TASKS:
[1] In the boiler thread, how long did it take to get heat into the zones back when the system worked?
[2] Decide whether each statement agrees with the boiler thread. Answer yes or no for each, and quote the words from the thread that decide it. (a) Nedly has two pressure reliefs. (b) The system usually overheats within 15 minutes. (c) Nedly's system heats with hot air.
— start TEXT —
Can you verify that there is water in the boiler?  I would suggest that you manually crack the pressure relief at the top of the boiler, but they sometimes don't close completely when you mess with them.


----------



## Nedly (Nov 21, 2014)

ewdudley said:


> Can you verify that there is water in the boiler?  I would suggest that you manually crack the pressure relief at the top of the boiler, but they sometimes don't close completely when you mess with them.



I just did that, I have two, one right out of the boiler and another on the line, both let out pressure and water.


----------



## Nedly (Nov 21, 2014)

If my blower motor was not working at all the fuel would cook the system right? I have no way to tell if for certain the fan is working.


----------



## Nedly (Nov 21, 2014)

I do not think it is the circulators, they power on and I can purge water. The pipes to get hot, but the system does not run long enough to get it all about the zones. It over heats rapidly in an 'out of control' like fashion until it over heats which happens fast, usually no more than 15 mins. Back when it worked it took 45 mins+ to get it into the zones..


----------



## ewdudley (Nov 21, 2014)

R Mannino said:


> I'm guessing a bad motor on the burner. With power at B1 on the aquastat the burner should be running.


----------



## Nedly (Nov 21, 2014)

I heeded that info, but when I initially tested those B terminals I did not have the system running, I simply had some of the electrical components powered on...


----------



## ewdudley (Nov 21, 2014)

Just so we're clear, when you say it is overheated what does the gauge next to the aquastat read?


----------



## maple1 (Nov 21, 2014)

Nedly said:


> I am trying to keep up hold in there with me!
> Water does seem to be heating the pipes and circulating but does not reach the tap system, it is as if it does not run long enough to fill the system.
> 
> The led sensor is fine as I replaced it.



Ok - what 'tap system'? What does that mean exactly?

I think you need to start over on some things you've said so far - each post brings more confusion. I went back to page 1 and you said more than once you had no power at L1 L2 but did at the Bs. That should not be possible. You either gave us bad info there, or have some really messed up wiring somewhere.

(I made it to bed but just had to bring this with me for some reason...)


----------



## maple1 (Nov 21, 2014)

Nedly said:


> I heeded that info, but when I initially tested those B terminals I did not have the system running, I simply had some of the electrical components powered on...



And this means exactly what?


----------



## Nedly (Nov 21, 2014)

maple1 said:


> And this means exactly what?



Just that I kept that in mind...



maple1 said:


> Ok - what 'tap system'? What does that mean exactly?
> 
> I think you need to start over on some things you've said so far - each post brings more confusion. I went back to page 1 and you said more than once you had no power at L1 L2 but did at the Bs. That should not be possible. You either gave us bad info there, or have some really messed up wiring somewhere.
> 
> (I made it to bed but just had to bring this with me for some reason...)



This is for hot water, not hot air. 

And, in the beginning when I tested the aquastat, it is exactly what I said. I read online somewhere that L1/L2 could test the low water cut off, and B1/B2 could test something else. There are two switches. I have to have them both on for it to run. When I tested those terminals, I only had one on. The system was not burning it simply had power to the system. I tested the L1/L2 and got a reading of 0, and when I tested the B1/B2 there was a reading of 120vac.
— end TEXT —
— start COLLECTED DATA —
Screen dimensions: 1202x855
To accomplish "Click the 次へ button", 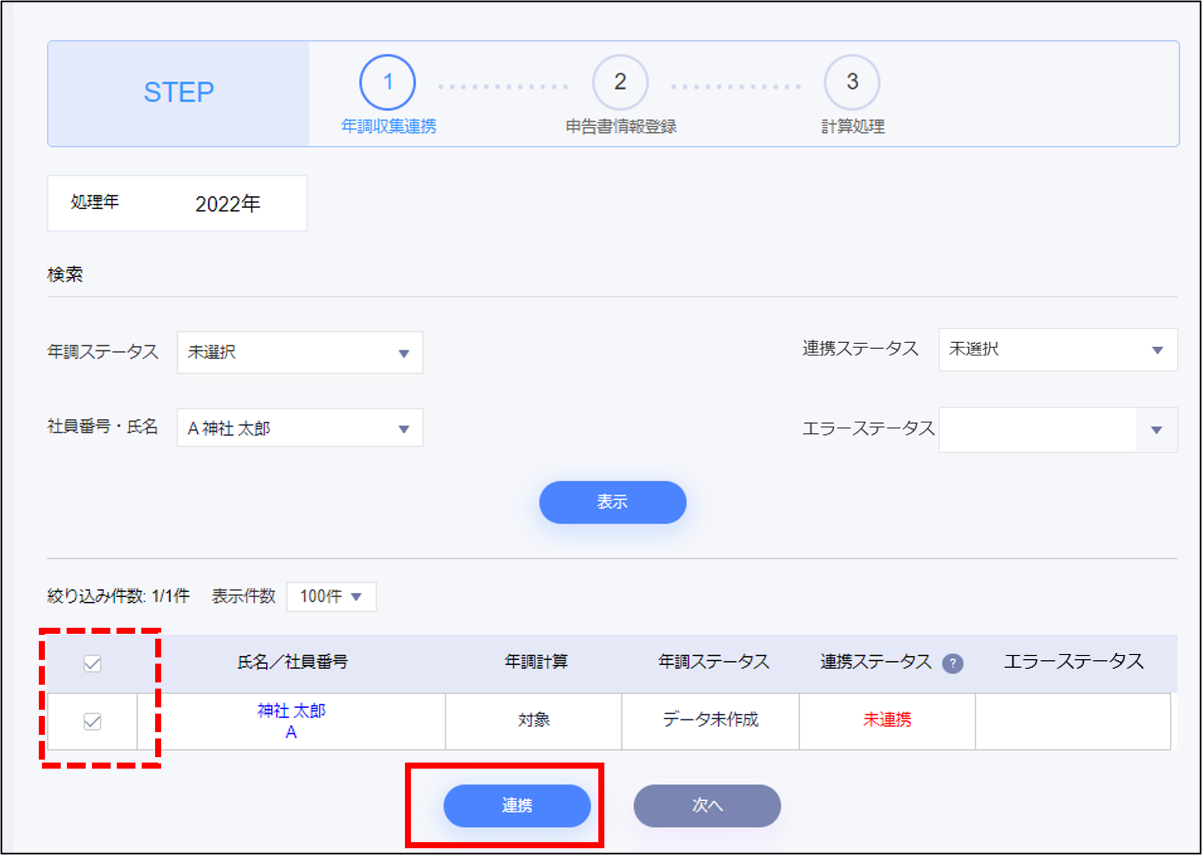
— end COLLECTED DATA —
PER-TASK ANSWERS:
[1] It took 45 minutes or more.

[2]
(a) Yes: "I have two, one right out of the boiler and another on the line"
(b) Yes: "usually no more than 15 mins"
(c) No: "This is for hot water, not hot air."